China admitted police in Sichuan province wounded four demonstrators in self-defense. It had maintained its security forces had been restrained in the use of lethal force.
U.S. Secretary of State Condoleezza Rice urged Chinese Foreign Minister Yang Jiechi to resume dialogue with Tibetan spiritual leader the Dalai Lama, who lives in self-imposed exile in India, The New York Times reported.
British Prime Minister Gordon Brown made a similar plea.
The Times reported a group of Nobel laureates condemned the violence against the protesters and asked China to halt its "unwarranted campaign" against the Dalai Lama, a fellow Nobel Peace laureate.

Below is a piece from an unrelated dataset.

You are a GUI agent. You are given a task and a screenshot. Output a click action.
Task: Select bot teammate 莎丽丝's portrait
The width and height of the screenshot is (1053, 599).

The Dalai Lama has said he is willing to go to Beijing to meet with Chinese leaders including President Hu Jintao if China is ready for a Tibet dialogue, other reports said.
However, a Chinese Foreign Ministry spokesman repeated earlier stand that the Dalai Lama must first give up his stance for Tibet independence and stop separatist activities, Xinhua reported.
Other reports said the Dalai Lama's "middle path" is also coming under attack from younger Tibetans who feel the strategy hasn't worked in achieving their goal of Tibetan independence.